Bug in FOREIGN KEY
This problem with foreign keys has been reported to me, and I have confirmed
the bug exists in current sources. The DELETE should succeed:
---------------------------------------------------------------------------
CREATE TABLE primarytest2 (
col1 INTEGER,
col2 INTEGER,
PRIMARY KEY(col1, col2)
);
CREATE TABLE foreigntest2 (col3 INTEGER,
col4 INTEGER,
FOREIGN KEY (col3, col4) REFERENCES primarytest2
);
test=> BEGIN;
BEGIN
test=> INSERT INTO primarytest2 VALUES (5,5);
INSERT 27618 1
test=> DELETE FROM primarytest2 WHERE col1 = 5 AND col2 = 5;
ERROR: triggered data change violation on relation "primarytest2"
--
Bruce Momjian | http://candle.pha.pa.us
pgman@candle.pha.pa.us | (610) 853-3000
+ If your life is a hard drive, | 830 Blythe Avenue
+ Christ can be your backup. | Drexel Hill, Pennsylvania 19026
Bruce Momjian writes:
ERROR: triggered data change violation on relation "primarytest2"
We're getting this report about once every 48 hours, which would make it a
FAQ. (hint, hint)
--
Peter Eisentraut peter_e@gmx.net http://yi.org/peter-e/
Bruce Momjian writes:
ERROR: triggered data change violation on relation "primarytest2"
We're getting this report about once every 48 hours, which would make it a
FAQ. (hint, hint)
First time I heard of it. Does anyone know more details?
--
Bruce Momjian | http://candle.pha.pa.us
pgman@candle.pha.pa.us | (610) 853-3000
+ If your life is a hard drive, | 830 Blythe Avenue
+ Christ can be your backup. | Drexel Hill, Pennsylvania 19026
Bruce Momjian wrote:
Bruce Momjian writes:
ERROR: triggered data change violation on relation "primarytest2"
We're getting this report about once every 48 hours, which would make it a
FAQ. (hint, hint)First time I heard of it. Does anyone know more details?
Think I misinterpreted the SQL3 specs WR to this detail. The
checks must be made per statement, not at the transaction
level.

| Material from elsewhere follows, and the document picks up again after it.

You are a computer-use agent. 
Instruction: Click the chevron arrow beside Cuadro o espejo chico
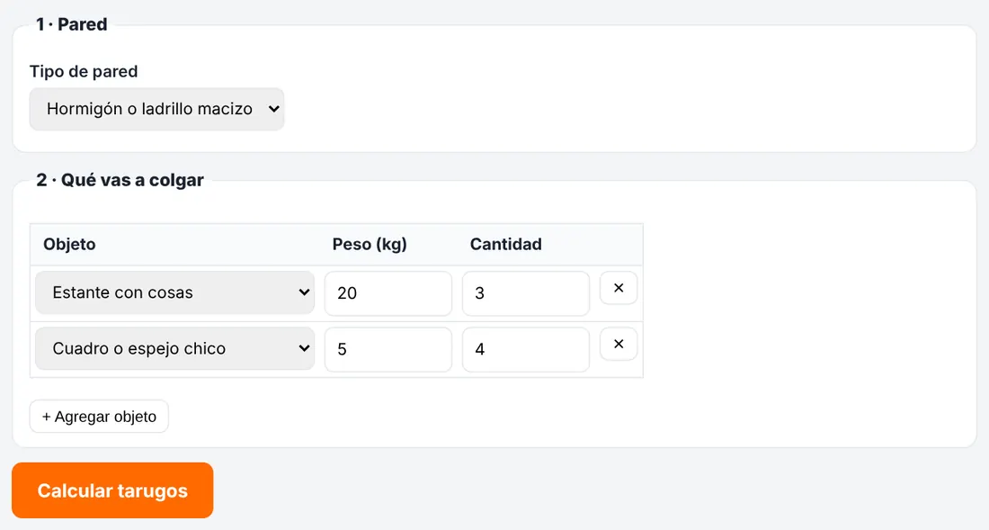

I'll try to fix it, but we need to define what will
happen with referential actions in the case of conflicting
actions on the same key - there are some possible conflicts:
1. DEFERRED ON DELETE NO ACTION or RESTRICT
Do the referencing rows reference to the new PK row with
the same key now, or is this still a constraint
violation? I would say it's not, because the constraint
condition is satisfied at the end of the transaction. How
do other databases behave?
2. DEFERRED ON DELETE CASCADE, SET NULL or SET DEFAULT
Again I'd say that the action should be suppressed
because a matching PK row is present at transaction end -
it's not the same old row, but the constraint itself is
still satisfied.
Implementing it that way (if it is correct that way) requires
that the RI-triggers check that the key in question really
disappeared from the PK table, at least for the deferred
invocation at transaction end. This lookup is not required in
the immediate case, so it would be possible to retain the
current performance here, but we'd need a mechanism that
tells the trigger if it is actually invoked in immediate or
deferred mode. Don't know how to do that right now.
To fix it now, I'd tend to remove the triggered data change
check in the trigger queue (where the error is coming from)
and add the extra PK lookup to the triggers for 7.1. Then
think about the suppress of it with an immediate/deferred
flag mechanism for 7.2.
Jan
--
#======================================================================#
# It's easier to get forgiveness for being wrong than for being right. #
# Let's break this rule - forgive me. #
#================================================== JanWieck@Yahoo.com #
Can someone tell me where we are on this?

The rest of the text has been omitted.